Archives mensuelles: janvier 2013

à la carte ambiance cuisine

authenticité et umami

L’authenticité, c’est une valeur que je les foodies réclament souvent pour la nourriture ethnique. Ils veulent des sushis préparés par des maîtres sushi venus tout droit du pays du soleil levant, des naans au fromage cuient dans des fours traditionnels par un indien dodelinant de la tête, et la présence de personnes de la même origine ethnique que les plats en tant que clients dans la salle fait mouche à chaque coup.

Dans l’absolu j’étais assez d’accord avec ce rapide jugement, je suis le premier à fuir les sushis bars tenus par des chinois, proposant aussi bien nems et brochettes au fromage à coté des sushis. Mais en analysant de plus près mon rejet primaire, je me suis aperçu que le restaurant à sushi que je préfère sur Lyon est tenu par un Coréen : le Wasabi. En fait pour moi l’authenticité n’a rien à voir avec le pays d’origine des tenanciers, c’est une histoire de passion.

J’affirme désormais qu’une suédoise peut faire des ramen ou un japonais cuisiner français, d’ailleurs les exemples à Lyon ne manquent pas. Le point commun entre ces personnes ayant décidé de s’approprier les recettes traditionnelles d’une culture où ils n’ont pas baigné dans leur enfance? La passion. La passion fait faire de multiples recherches, voyages, découvertes gustatives et apprentissage de ce qui fait le gout unique de l’authenticité : l’umami.
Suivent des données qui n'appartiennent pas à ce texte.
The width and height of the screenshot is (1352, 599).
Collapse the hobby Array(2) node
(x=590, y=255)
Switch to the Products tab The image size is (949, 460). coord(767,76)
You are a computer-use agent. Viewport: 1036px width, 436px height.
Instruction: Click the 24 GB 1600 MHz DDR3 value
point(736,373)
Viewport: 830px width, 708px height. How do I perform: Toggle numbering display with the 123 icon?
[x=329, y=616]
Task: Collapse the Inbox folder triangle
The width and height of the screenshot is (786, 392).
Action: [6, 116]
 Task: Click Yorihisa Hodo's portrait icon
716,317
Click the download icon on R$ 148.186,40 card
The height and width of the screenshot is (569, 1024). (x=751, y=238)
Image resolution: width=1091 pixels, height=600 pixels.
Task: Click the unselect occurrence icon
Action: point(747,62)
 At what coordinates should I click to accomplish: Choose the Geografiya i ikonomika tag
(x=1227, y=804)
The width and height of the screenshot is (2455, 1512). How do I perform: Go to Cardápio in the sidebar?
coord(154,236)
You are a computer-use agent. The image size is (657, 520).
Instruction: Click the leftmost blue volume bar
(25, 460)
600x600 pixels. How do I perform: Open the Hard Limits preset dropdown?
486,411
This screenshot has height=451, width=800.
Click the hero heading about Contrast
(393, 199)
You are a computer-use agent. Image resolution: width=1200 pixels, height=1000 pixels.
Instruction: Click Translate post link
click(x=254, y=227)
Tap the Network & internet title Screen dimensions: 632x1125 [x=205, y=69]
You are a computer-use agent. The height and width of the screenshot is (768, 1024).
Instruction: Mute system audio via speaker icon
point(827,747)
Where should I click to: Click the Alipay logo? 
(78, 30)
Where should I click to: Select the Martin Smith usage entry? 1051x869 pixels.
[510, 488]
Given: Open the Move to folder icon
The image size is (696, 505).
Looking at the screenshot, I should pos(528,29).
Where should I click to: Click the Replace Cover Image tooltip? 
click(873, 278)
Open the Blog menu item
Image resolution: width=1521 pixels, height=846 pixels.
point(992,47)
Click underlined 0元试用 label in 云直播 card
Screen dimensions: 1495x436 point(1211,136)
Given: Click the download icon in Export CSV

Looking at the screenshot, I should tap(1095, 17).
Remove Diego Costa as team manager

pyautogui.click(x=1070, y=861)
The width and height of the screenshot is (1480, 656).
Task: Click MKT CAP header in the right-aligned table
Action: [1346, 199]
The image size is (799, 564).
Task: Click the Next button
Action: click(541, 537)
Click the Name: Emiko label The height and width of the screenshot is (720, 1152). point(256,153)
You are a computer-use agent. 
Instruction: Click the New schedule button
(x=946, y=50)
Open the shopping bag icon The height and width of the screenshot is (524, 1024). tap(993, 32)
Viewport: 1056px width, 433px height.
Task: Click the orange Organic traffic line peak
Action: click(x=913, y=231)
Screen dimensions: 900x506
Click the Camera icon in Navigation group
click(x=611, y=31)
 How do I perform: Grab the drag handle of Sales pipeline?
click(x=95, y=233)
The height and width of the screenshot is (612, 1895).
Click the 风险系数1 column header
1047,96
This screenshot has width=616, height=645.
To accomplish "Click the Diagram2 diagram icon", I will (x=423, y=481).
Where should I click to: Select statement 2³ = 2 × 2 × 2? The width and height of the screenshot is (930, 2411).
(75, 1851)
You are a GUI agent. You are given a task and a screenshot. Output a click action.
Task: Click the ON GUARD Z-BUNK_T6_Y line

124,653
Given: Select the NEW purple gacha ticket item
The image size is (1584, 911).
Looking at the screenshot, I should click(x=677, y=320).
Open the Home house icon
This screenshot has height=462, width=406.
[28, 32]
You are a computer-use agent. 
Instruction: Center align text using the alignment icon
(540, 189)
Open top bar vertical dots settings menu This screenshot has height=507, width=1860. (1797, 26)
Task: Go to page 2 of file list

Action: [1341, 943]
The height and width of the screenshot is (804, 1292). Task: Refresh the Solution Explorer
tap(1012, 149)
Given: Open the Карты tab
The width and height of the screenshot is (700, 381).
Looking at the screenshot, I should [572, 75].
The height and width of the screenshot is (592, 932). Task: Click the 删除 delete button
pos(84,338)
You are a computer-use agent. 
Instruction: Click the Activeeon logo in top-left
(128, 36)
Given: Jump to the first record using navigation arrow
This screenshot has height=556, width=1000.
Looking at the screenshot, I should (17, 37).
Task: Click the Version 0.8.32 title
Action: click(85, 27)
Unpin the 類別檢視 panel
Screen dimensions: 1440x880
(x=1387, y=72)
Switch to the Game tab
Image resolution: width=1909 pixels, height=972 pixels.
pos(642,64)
Je pense qu’il existe un umami par specialité culinaire, quand je veux manger japonais, en dehors des sushis je cherche un gout bien particulier, difficile à décrire, fait d’algue, de soja, et d’une certaine variété de grain de riz. Ce n’est pas parceque vous utilisez ces ingrédients que la recette vous donnera l’umami japonais. D’autres plats sans ces ingrédients peuvent quand à eux tout de suite être assimilé au japon, comme ces grands chefs étoilé qui réussissent à fusionner les cultures. Pour obtenir l’umami, il faut travailler, pas juste décider de le faire. En restaurant coréen sur Lyon il n’y a vraiment que le petit boui boui rue Chevreul Sucrés et salés, où j’ai trouvé l’umami coréen.

Dans le prolongement de cette remarque je connais beaucoup de restaurant chinois qui n’ont aucun gout d’authenticité et de rapport avec ce qu’il y a vraiment dans les assiettes en Chine. En fait j’ai même l’impression que plus un restaurant cherche à faire authentique moins il l’est.

Alors ne recherchons plus l’authenticité mais l’umami.